Return a copy of every line in the data below that contains "agent".

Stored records
*** Begin section ***

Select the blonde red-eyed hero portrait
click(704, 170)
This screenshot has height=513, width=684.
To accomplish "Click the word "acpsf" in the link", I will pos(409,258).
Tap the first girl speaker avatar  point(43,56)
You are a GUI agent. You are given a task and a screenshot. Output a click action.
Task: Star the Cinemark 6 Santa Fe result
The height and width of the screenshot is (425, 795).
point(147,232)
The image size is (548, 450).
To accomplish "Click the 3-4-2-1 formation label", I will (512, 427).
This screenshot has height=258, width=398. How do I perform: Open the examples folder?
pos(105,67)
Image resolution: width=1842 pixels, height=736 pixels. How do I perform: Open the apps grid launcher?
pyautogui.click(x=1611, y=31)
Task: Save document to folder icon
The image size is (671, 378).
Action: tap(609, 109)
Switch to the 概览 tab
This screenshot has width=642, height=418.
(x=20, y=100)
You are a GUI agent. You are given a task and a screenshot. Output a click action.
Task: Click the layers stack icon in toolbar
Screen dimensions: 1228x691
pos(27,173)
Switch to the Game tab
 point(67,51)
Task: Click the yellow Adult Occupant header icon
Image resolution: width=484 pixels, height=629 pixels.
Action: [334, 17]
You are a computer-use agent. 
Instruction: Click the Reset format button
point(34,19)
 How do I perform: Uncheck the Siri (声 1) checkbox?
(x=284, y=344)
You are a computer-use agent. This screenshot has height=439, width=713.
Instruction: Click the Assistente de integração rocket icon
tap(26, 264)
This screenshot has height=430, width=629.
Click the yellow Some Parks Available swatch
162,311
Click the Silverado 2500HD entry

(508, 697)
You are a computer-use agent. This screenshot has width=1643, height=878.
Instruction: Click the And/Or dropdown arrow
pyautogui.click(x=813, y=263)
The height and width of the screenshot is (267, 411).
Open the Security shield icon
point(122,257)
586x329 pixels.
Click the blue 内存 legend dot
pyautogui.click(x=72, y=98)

*** End section ***

**Worked solution:**
You are a GUI agent. You are given a task and a screenshot. Output a click action.
You are a GUI agent. You are given a task and a screenshot. Output a click action.
You are a computer-use agent. 
You are a computer-use agent. This screenshot has height=439, width=713.
You are a computer-use agent. This screenshot has width=1643, height=878.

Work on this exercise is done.